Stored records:

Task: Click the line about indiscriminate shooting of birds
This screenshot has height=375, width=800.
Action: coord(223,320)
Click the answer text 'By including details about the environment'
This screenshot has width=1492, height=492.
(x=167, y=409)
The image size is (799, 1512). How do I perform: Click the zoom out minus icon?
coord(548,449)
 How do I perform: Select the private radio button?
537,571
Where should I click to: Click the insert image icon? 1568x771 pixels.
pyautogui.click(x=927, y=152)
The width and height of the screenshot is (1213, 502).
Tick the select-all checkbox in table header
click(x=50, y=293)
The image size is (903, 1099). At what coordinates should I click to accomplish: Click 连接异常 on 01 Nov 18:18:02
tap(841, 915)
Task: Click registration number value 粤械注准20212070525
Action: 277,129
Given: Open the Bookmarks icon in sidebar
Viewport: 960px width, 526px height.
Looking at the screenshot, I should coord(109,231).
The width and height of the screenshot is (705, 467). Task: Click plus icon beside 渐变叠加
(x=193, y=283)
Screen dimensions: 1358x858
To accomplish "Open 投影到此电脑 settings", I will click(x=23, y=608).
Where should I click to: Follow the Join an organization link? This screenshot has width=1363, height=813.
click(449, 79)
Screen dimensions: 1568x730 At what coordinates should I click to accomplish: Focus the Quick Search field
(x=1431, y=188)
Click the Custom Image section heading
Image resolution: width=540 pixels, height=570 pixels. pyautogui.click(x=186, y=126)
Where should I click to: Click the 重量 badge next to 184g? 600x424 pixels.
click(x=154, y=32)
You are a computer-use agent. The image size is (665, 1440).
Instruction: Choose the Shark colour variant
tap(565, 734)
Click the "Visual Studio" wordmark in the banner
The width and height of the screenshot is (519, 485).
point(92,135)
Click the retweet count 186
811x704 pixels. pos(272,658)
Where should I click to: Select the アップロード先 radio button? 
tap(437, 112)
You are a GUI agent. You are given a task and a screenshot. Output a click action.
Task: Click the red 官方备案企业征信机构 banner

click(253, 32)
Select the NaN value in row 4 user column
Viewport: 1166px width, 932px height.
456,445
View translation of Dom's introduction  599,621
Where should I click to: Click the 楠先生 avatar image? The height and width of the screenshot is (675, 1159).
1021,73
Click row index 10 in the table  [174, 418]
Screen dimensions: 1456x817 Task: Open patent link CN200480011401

## Task statement
In the entries above, find the line with "The image size is (799, 1512)." and the line with "Given: Open the Bookmarks icon in sidebar", then restate word for word both of them and every line between, with nothing more.

## Answer to this task
The image size is (799, 1512). How do I perform: Click the zoom out minus icon?
coord(548,449)
 How do I perform: Select the private radio button?
537,571
Where should I click to: Click the insert image icon? 1568x771 pixels.
pyautogui.click(x=927, y=152)
The width and height of the screenshot is (1213, 502).
Tick the select-all checkbox in table header
click(x=50, y=293)
The image size is (903, 1099). At what coordinates should I click to accomplish: Click 连接异常 on 01 Nov 18:18:02
tap(841, 915)
Task: Click registration number value 粤械注准20212070525
Action: 277,129
Given: Open the Bookmarks icon in sidebar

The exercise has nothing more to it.